The fact is that it still remains unknown what kind of pneumonia it is, whether it is more deadly than COVID-19 and how things are with coronavirus in Kazakhstan. According to the country's Ministry of Health, cases of pneumonia in Kazakhstan in the first half of 2020 increased by 55.4 percent compared to the same period in 2019; the disease claimed the lives of 1,772 people, of whom 628 died in June alone.
Unspecified etiology
A health ministry statement also said some of the reported cases are common pneumonia, but the cause of the infection in other patients is unclear. A ministry spokesman also said it was "potentially fatal pneumonia" and doctors are treating patients according to the standard of care for COVID-19 patients.
While the causative agent of the "new pneumonia" remains unknown, "the country's health departments are conducting comparative studies of the pneumonia virus, but have not yet identified it." The Ministry of Health of Kazakhstan recognized the presence of "viral (type) pneumonia of unspecified etiology", but the danger of an outbreak was initially denied. Later, representatives of the Ministry explained that initially it was about an increase in cases of all types of pneumonia: bacterial, fungal and viral, including cases of "undetermined etiology", according to the ICD-10 criteria, according to which coronavirus infection is diagnosed clinically or epidemiologically, but not confirmed laboratory research.

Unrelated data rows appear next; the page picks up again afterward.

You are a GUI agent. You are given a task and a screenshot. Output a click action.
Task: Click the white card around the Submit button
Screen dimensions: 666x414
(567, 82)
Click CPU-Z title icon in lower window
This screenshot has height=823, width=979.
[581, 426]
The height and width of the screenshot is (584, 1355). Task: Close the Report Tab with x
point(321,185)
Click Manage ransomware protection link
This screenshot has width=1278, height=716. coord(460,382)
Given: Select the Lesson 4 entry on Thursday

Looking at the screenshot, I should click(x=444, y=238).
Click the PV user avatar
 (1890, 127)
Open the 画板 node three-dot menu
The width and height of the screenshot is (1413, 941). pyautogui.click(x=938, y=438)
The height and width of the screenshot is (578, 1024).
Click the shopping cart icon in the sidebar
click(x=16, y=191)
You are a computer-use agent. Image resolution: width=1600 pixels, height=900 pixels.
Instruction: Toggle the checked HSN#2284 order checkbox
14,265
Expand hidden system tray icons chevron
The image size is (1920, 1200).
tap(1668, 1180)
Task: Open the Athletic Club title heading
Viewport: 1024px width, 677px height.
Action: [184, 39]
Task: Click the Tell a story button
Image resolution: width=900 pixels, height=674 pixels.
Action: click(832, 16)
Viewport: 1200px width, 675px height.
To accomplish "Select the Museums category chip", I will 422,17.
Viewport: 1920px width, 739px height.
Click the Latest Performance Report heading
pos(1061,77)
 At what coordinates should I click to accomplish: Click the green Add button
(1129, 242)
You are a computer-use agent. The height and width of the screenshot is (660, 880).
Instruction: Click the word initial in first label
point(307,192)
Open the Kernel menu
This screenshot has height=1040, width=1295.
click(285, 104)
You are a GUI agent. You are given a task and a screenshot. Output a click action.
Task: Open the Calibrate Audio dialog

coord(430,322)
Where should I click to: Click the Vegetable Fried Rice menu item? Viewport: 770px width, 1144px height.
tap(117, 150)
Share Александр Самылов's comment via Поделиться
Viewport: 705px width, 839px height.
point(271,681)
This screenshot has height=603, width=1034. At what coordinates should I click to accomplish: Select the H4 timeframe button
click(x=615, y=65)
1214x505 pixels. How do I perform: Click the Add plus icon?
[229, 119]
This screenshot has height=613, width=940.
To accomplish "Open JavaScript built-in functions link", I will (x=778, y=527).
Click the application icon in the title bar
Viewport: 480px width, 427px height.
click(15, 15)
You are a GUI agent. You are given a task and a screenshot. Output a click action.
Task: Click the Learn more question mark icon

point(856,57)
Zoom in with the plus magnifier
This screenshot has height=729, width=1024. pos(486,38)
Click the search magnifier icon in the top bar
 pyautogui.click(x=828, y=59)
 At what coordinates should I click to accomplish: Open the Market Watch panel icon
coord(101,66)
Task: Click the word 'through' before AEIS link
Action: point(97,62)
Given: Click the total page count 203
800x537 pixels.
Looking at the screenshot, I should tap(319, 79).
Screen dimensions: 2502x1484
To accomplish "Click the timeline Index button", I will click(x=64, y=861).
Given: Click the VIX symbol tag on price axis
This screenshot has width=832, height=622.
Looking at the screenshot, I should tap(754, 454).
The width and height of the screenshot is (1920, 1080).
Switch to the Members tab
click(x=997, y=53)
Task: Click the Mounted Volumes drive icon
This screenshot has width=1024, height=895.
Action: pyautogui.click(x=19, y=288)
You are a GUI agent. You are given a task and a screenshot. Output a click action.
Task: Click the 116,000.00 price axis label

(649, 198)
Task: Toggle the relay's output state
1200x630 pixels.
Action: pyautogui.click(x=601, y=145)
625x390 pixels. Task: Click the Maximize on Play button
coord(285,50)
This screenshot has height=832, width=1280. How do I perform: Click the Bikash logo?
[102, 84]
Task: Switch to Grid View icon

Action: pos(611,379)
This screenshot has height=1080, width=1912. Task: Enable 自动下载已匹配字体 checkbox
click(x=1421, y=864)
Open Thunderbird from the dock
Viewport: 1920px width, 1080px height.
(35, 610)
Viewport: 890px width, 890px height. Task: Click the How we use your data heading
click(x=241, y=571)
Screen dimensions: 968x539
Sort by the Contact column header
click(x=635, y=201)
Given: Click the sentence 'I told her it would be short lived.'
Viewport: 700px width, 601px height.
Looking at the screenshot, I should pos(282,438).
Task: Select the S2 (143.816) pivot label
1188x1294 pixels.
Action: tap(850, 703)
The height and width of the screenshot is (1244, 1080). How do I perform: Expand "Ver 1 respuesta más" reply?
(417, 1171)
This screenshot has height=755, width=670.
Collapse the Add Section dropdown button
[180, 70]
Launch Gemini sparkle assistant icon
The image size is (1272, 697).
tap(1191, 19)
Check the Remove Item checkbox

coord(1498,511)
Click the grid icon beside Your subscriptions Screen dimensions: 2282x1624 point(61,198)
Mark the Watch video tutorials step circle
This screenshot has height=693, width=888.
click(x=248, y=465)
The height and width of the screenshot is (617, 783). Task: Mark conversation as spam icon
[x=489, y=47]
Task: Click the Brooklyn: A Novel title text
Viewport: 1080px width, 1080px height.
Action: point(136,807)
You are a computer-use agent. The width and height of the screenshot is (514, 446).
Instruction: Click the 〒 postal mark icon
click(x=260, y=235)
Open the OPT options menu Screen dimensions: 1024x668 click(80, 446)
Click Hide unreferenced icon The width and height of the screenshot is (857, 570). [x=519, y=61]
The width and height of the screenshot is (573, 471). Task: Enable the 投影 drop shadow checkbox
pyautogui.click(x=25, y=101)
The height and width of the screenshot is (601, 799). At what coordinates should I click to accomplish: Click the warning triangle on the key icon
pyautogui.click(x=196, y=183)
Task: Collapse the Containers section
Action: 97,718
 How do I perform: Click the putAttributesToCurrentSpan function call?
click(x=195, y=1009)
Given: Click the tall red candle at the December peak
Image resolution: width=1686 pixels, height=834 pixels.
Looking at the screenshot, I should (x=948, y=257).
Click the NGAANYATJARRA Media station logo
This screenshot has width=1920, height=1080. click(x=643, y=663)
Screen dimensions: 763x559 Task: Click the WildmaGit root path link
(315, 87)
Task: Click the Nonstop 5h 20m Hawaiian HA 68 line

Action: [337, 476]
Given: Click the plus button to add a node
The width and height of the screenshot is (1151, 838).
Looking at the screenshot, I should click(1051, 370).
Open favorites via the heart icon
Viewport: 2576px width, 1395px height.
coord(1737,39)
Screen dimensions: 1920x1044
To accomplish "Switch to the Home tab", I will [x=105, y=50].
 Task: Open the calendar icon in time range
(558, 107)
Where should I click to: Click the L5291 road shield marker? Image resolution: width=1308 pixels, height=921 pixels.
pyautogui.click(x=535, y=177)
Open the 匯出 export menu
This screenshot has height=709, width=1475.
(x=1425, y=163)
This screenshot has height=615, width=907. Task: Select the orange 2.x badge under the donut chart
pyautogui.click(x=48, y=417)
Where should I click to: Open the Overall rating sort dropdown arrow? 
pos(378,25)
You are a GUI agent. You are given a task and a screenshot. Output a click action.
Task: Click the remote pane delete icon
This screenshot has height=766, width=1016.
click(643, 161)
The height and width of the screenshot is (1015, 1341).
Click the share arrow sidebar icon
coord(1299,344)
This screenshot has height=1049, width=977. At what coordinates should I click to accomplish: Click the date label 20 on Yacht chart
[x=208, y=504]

ICD-10 (International Statistical Classification of Diseases and Related Health Problems) is a document used as the leading statistical and classification framework in health care. Revised every ten years under the leadership of WHO.
Is "undetermined etiology" a coronavirus?
To date, Kazakhstan has reported 56,455 confirmed cases of COVID-19, of which 254 have died. Since June 8, the number of daily confirmed cases of coronavirus in the country has grown steadily, and in three digits, and by the beginning of July, more than 1000 new cases of the disease were recorded every day. Accordingly, the number of pneumonia has increased sharply.
Since mid-June in the western regions of the Atyrau and Aktobe regions, as well as in the southern city of Shymkent, there have been significant surges in the incidence of pneumonia. About 28,000 pneumonia patients with negative coronavirus tests are currently hospitalized, 98.9% of them are in a state of moderate severity. Read about whether it is possible to be re-infected with the coronavirus and how it will affect the vaccine, read our material.
Saule Kisikova, head of the health department in the capital of Nur-Sultan, told Kazinform that doctors are detecting 600 people with pneumonia symptoms every day, up from 80 the day before the coronavirus outbreak occurred. Every day between 350 and 400 patients are hospitalized with either COVID-19 or pneumonia.To ensure the quality of COVID-19 tests and not to be confused with pneumonia amid rising reported cases in the country, the WHO said. Moreover, WHO experts suggest diagnosing all new registered cases of pneumonia in Kazakhstan as COVID-19, but remember that there may be other options.
Although the new coronavirus SARS-CoV-2, which causes COVID-19, has not been detected in patients with pneumonia, the cause of which cannot be 100 percent confirmed, pneumonia is 99.999% caused by the coronavirus. It is highly likely that the so-called "unknown pneumonia" is caused by a new coronavirus, and may be due to a lack of diagnostic capabilities.
Zhang Wenhong, Shanghai Infectious Disease Expert.
Wenhun also noted that the most pressing challenge for the Kazakh government at present is to increase the testing capacity of the new coronavirus and use advanced sequencing and other technologies to identify the causative agent of pneumonia of unknown etymology. It is necessary to find out the causative agent of pneumonia, so scientists still have a lot of work ahead.